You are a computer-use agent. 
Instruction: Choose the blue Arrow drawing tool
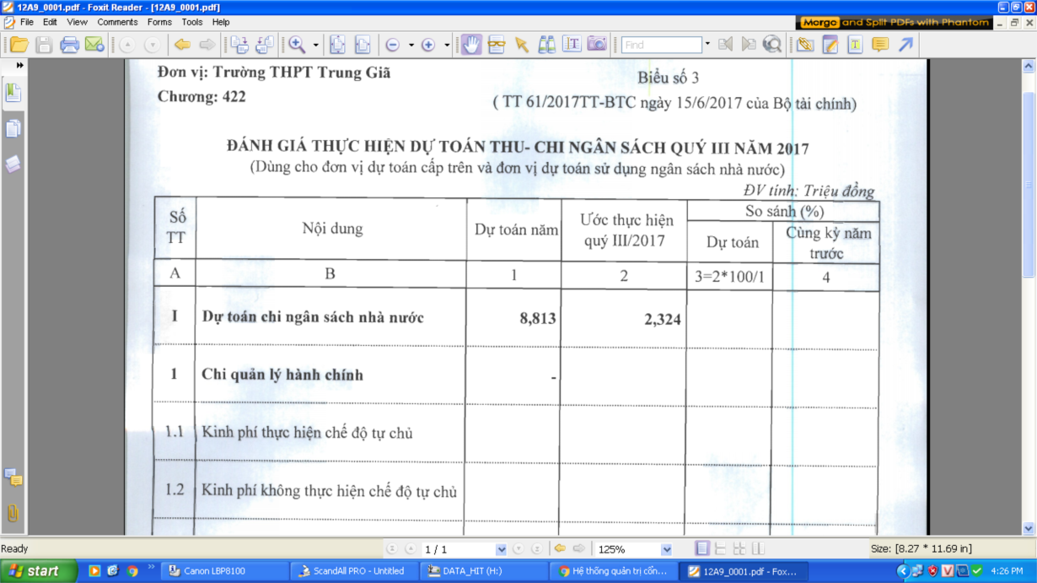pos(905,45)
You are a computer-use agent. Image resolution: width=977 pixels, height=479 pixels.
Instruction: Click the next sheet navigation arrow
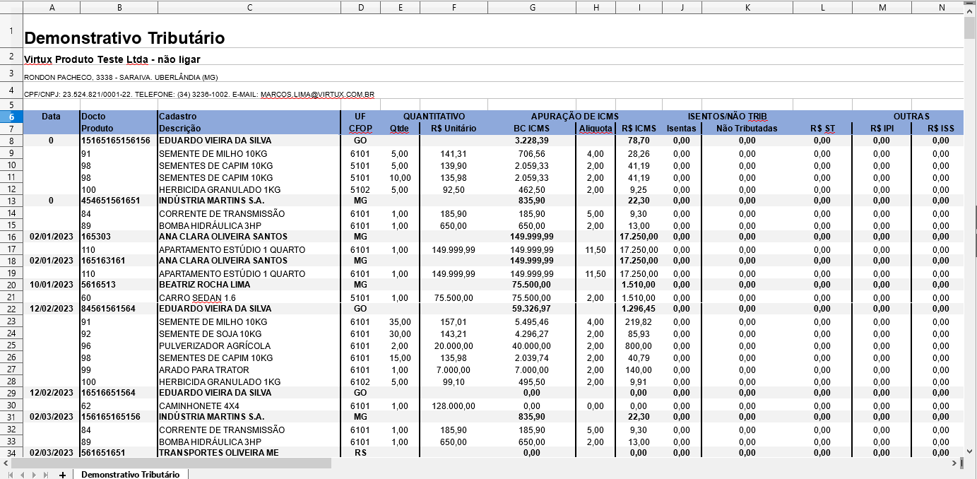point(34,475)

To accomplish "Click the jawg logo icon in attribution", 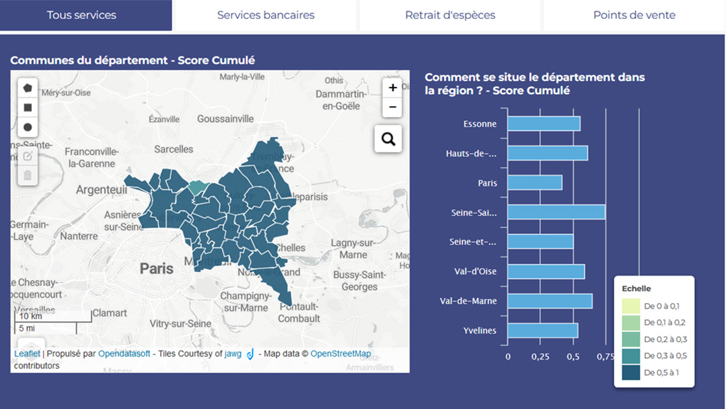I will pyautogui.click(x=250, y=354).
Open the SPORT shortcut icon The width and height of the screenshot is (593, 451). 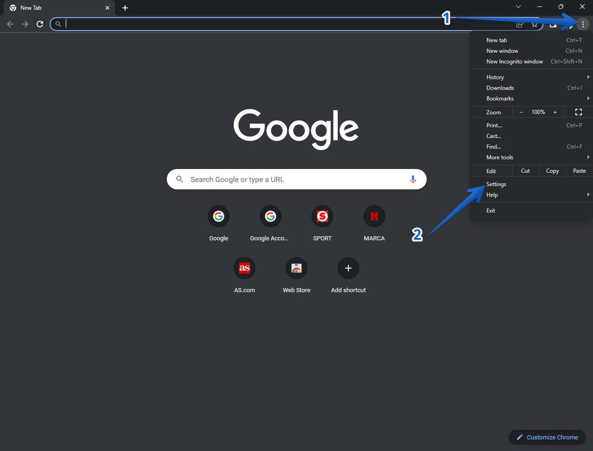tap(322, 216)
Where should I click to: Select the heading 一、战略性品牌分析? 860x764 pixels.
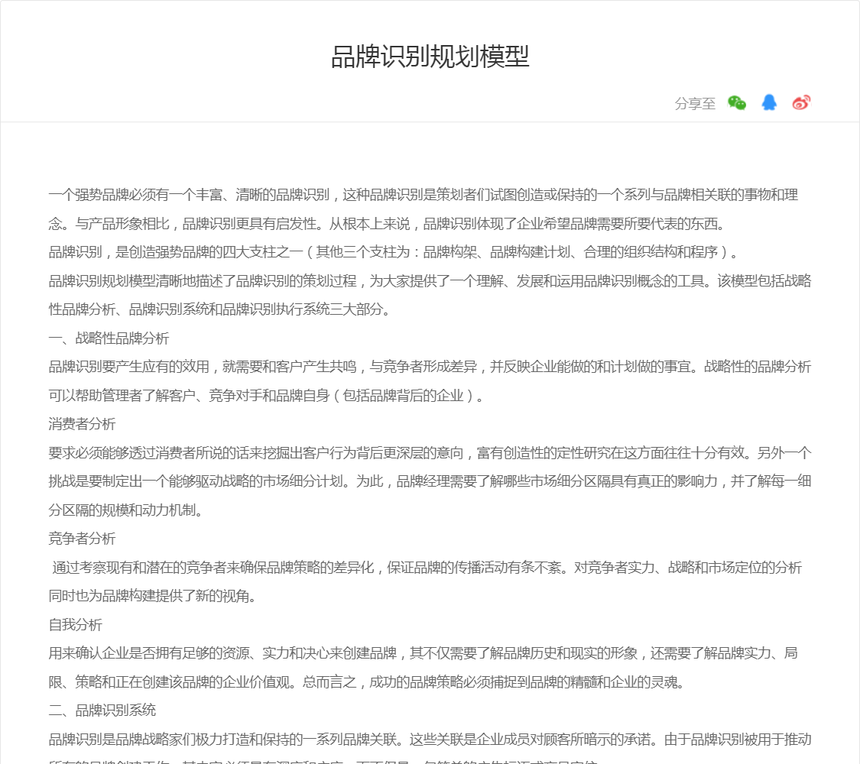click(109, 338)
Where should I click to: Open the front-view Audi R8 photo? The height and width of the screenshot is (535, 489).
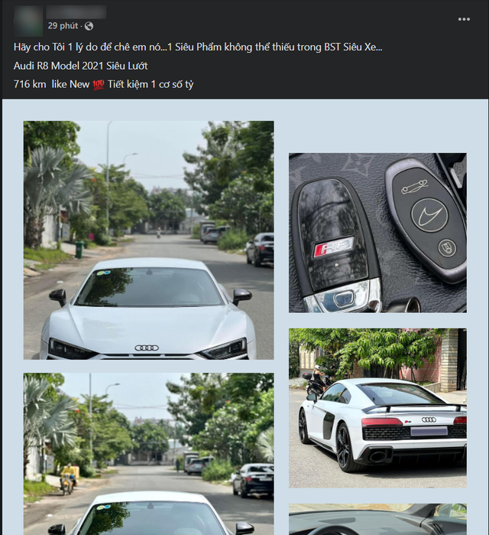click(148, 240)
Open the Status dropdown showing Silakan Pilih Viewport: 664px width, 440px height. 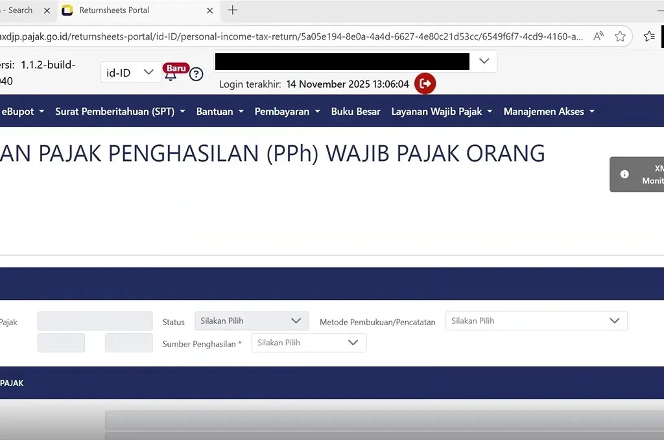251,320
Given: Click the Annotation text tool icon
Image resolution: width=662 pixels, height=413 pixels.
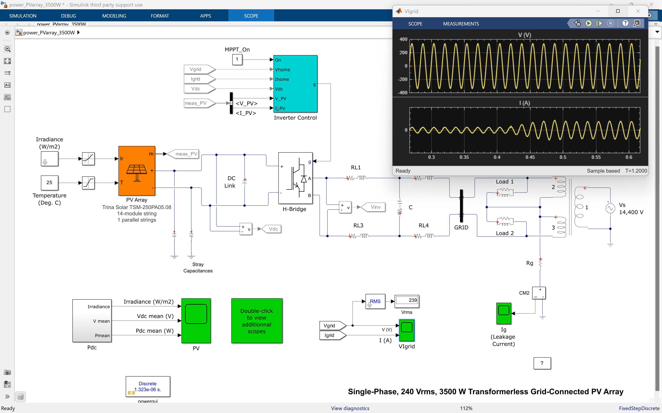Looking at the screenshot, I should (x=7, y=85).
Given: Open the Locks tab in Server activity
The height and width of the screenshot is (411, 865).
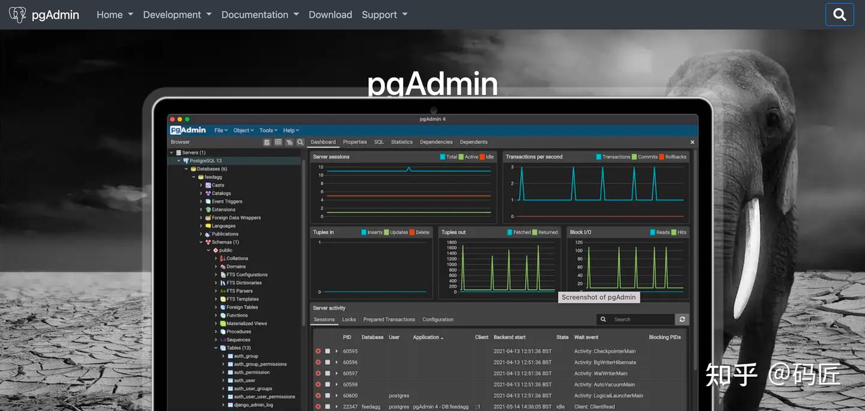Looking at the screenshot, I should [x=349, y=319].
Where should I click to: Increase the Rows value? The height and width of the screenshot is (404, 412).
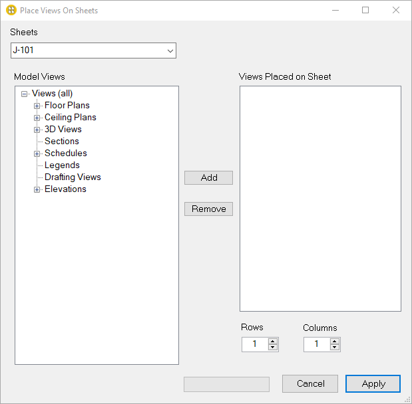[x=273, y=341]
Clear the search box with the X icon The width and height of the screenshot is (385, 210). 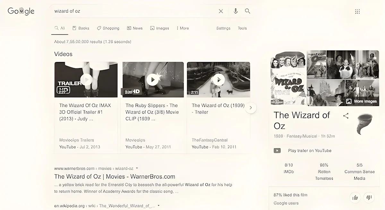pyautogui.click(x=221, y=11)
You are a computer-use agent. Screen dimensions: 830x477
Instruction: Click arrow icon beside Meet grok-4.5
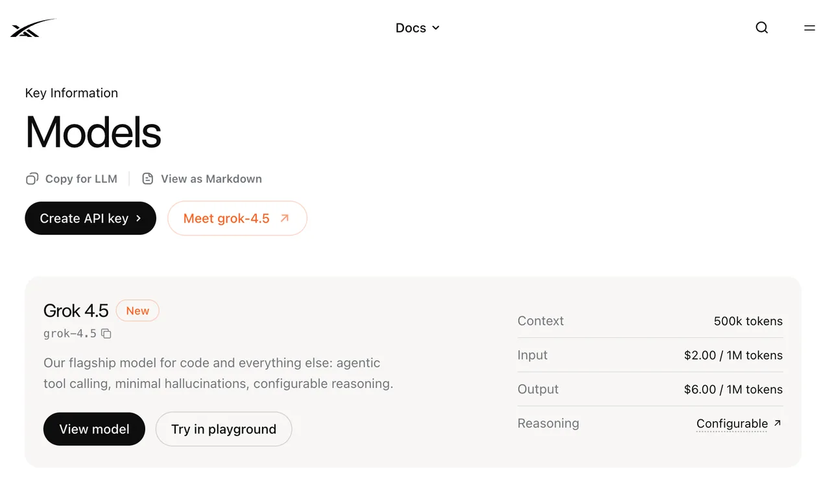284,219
========
GOAL >>
Render the material from the line containing "Given: Click the Annotation text tool icon" through the line containing "[x=273, y=341]" as a two-column CSV with the headers input and output, one row per item, each value in a single quoted field with line breaks replaced by spaces. Omit the pictures.

FULL RESPONSE >>
input,output
"Given: Click the Annotation text tool icon Image resolution: width=662 pixels, height=413 pixels.","Looking at the screenshot, I should (x=7, y=85)."
"Given: Open the Locks tab in Server activity The height and width of the screenshot is (411, 865).","Looking at the screenshot, I should [x=349, y=319]."
"Where should I click to: Increase the Rows value? The height and width of the screenshot is (404, 412).","[x=273, y=341]"